In the context of late 19th century education, the article rightly notes that the mathematics of those who studied at pre-college and college level in the US was highly abstract and remote from practical daily use. She however notes a more practical stream of “commercial arithmetic” being taught to boys aged between 10 and 14. This consisted of rote learning of a massive number of problems from navigation and gunnery, to discount and profit/ loss calculations.
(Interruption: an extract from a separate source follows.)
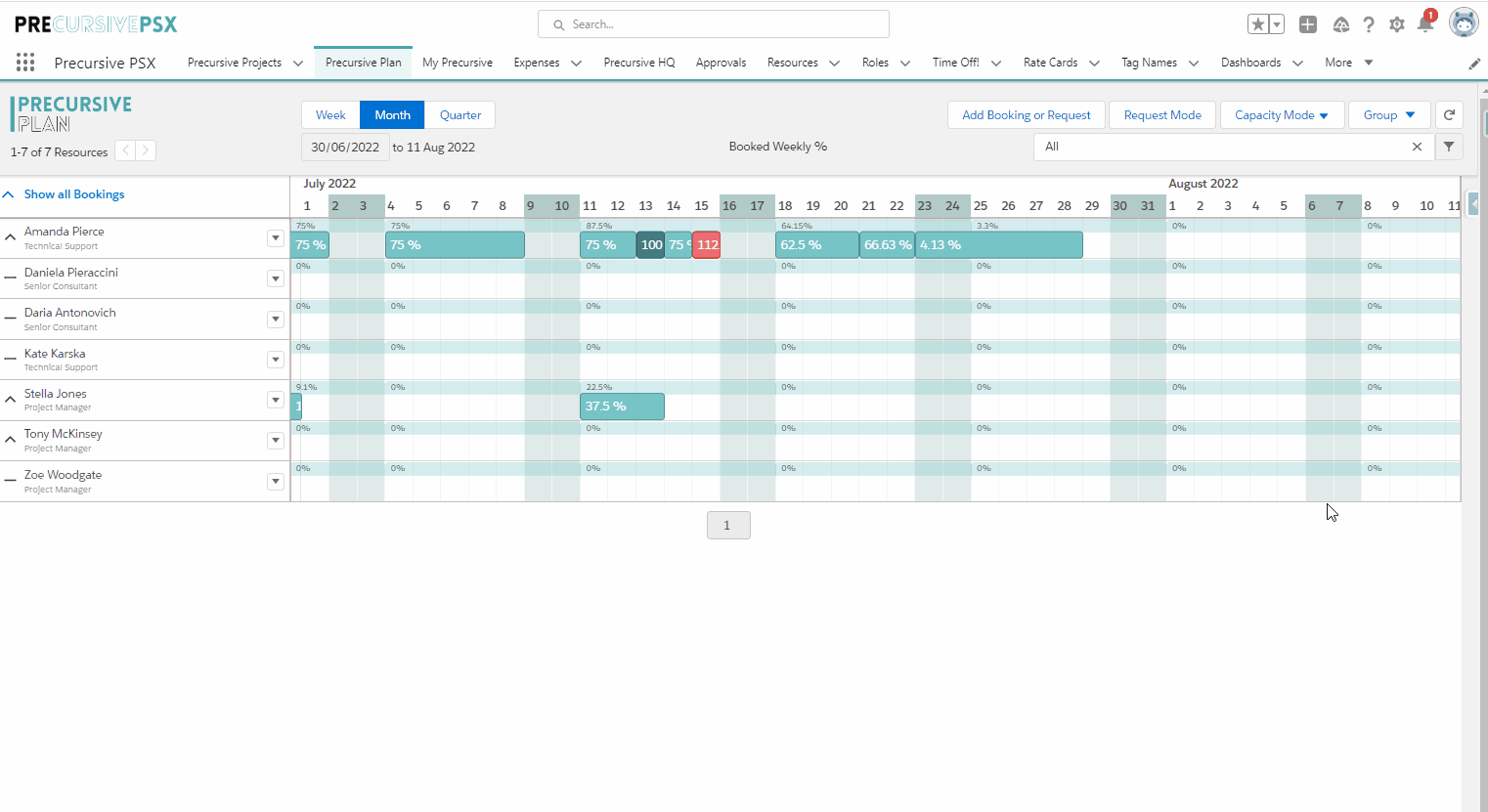The image size is (1488, 812).
Task: Open the Salesforce help question mark
Action: coord(1369,24)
It seems that the ‘numeracy’ problems of those years took the form of context-specific exemplars. It would be interesting to think of where such exemplars might fit on a continuum with rich meaningful contextualization at one end, and highly context-independent abstract mathematics at the other. Cohen also point to others engaged in examining “the history of numeracy” (p. 28) and calls for further efforts in “the reconstruction of the history of numeracy in America” (p. 29).
I get very nervous when a term like numeracy coined around 1959 is backdated and used uncritically. A key example this century has been the advent of the word "gay". It is a term I have no problem with. But to say "Alexander the Great was gay" without some critical insight into what that might mean for a man 2000 thousand odd years ago is problematic. It is to use the term anachronistically.
ReplyDeleteThe above article and the book it comes from is out there on the internet. A good goodle serach will bring up Pdfs of all the articles in the edited book.
Thank you for explaining the problem of using a 'backdated' word. I agree with what you say and see the sense of it now but I couldn't understand the problem (what problem?) until I read the comment above.